A workflow model

Points assigned to squares

In the data compilation of xyz-data into parquet files each ping is for convenience assigned to a particular square according to the following grid-model:

library(terra)
library(tidyterra)
library(tidyverse)
library(arrow)
library(sf)
CRS <- 5325
eez <- 
  gisland::read_eez() |> 
  st_transform(crs = CRS)
island <-
  geo::bisland |> 
  st_as_sf(coords = c("lon", "lat"),
           crs = 4326) |> 
  st_transform(crs = CRS) |> 
  summarise(do_union = FALSE) |> 
  st_cast("LINESTRING") |> 
  st_cast("POLYGON")

bb <- c(1e6, 2.4e6, -3e5, 9e5)
r <-
  terra::rast(xmin = bb[1],
              xmax = bb[2],
              ymin = bb[3],
              ymax = bb[4],
              nlyrs = 1,
              resolution = c(8, 8),
              crs = paste0("epsg:", CRS))
dr <- ceiling(nrow(r) * 8 / 2e5)  # a band of 2e5 meters
dc <- ceiling(ncol(r) * 8 / 2e5)  # a band of 2e5 meters
dr  <- ceiling(nrow(r) / dr)
dc  <- ceiling(ncol(r) / dc)
agg <- terra::aggregate(r, fact = c(dr, dc))
values(agg) <-  as.factor(1:(nrow(agg) * ncol(agg)))
pts <- 
  terra::crds(agg, df = TRUE) |> 
  as_tibble() |> 
  mutate(sq = values(agg))
po <- terra::as.polygons(agg)
values(po) <- NA
ggplot() +
  geom_spatraster(data = agg) +
  geom_spatvector(data = po, alpha = 0, lwd = 1) +
  geom_sf(data = eez) +
  geom_sf(data = island, fill = "grey") +
  geom_text(data = pts, aes(x, y, label = sq),
            angle = 45) +
  ggmisc::scale_fill_crayola() +
  coord_sf(crs = CRS, datum = CRS) +
  scale_x_continuous(NULL, seq(1e6, 3e6, 2e5), labels = scales::scientific) +
  scale_y_continuous(NULL, seq(-3e5, 9e5, 2e5), labels = scales::scientific)

- [Data]:
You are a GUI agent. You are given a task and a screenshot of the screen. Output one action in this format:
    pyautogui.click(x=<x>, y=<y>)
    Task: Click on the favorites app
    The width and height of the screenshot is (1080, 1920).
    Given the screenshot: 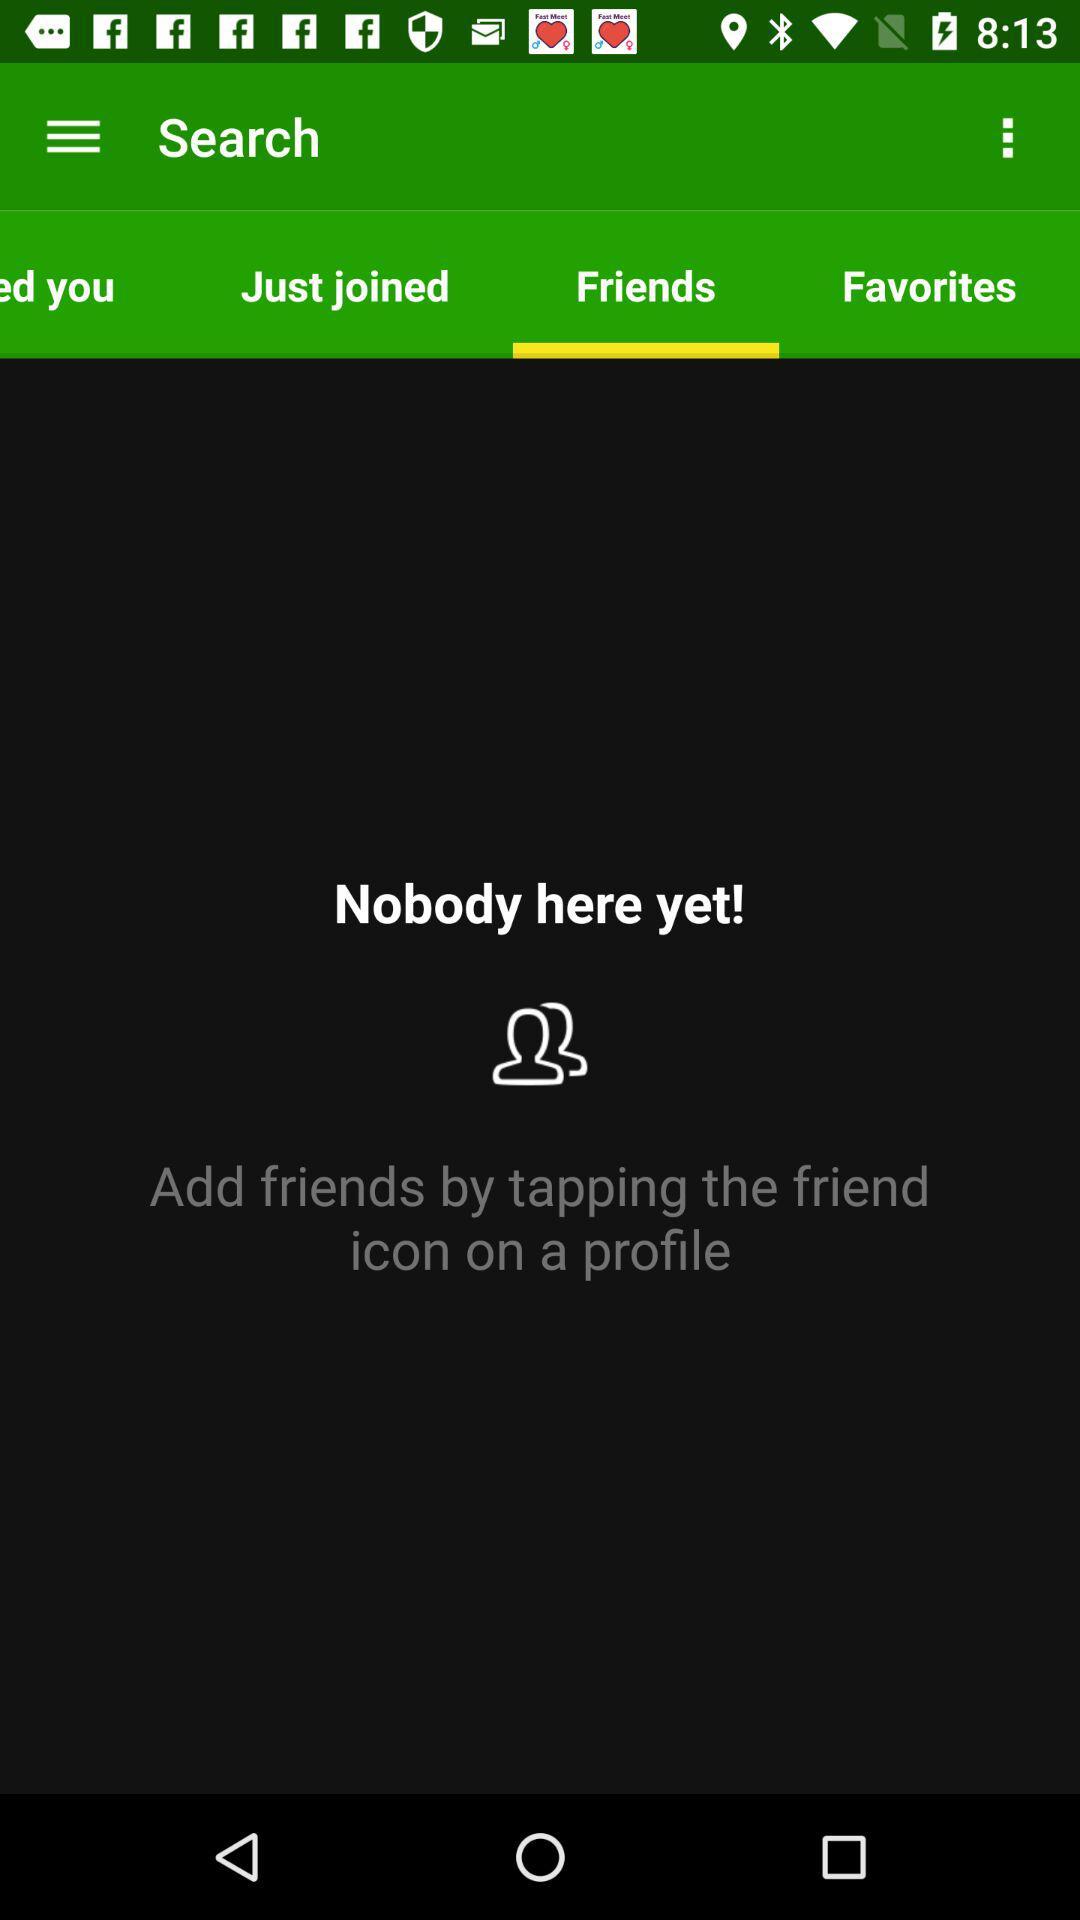 What is the action you would take?
    pyautogui.click(x=929, y=283)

- [Given task A]: In the workflow model text, quote the passage from "dr <- ceiling(nrow(r)" to "ceiling(ncol(r) / dc)".
- [Given task B]: Render this sentence from the workflow model text in German: "In the data compilation of xyz-data into parquet files each ping is for convenience assigned to a particular square according to the following grid-model:"
- [Given task C]: In one to three sentences, state why the workflow model text says each ping is assigned to a particular square when xyz-data are compiled into parquet files.

- [Correct output A]:
dr <- ceiling(nrow(r) * 8 / 2e5)  # a band of 2e5 meters
dc <- ceiling(ncol(r) * 8 / 2e5)  # a band of 2e5 meters
dr  <- ceiling(nrow(r) / dr)
dc  <- ceiling(ncol(r) / dc)

- [Correct output B]: Bei der Zusammenstellung der xyz-Daten in Parquet-Dateien wird jeder Ping der Einfachheit halber gemäß dem folgenden Gittermodell einem bestimmten Quadrat zugeordnet:

- [Correct output C]: Each ping is assigned to a particular square for convenience. The assignment follows the grid-model that the text then sets out.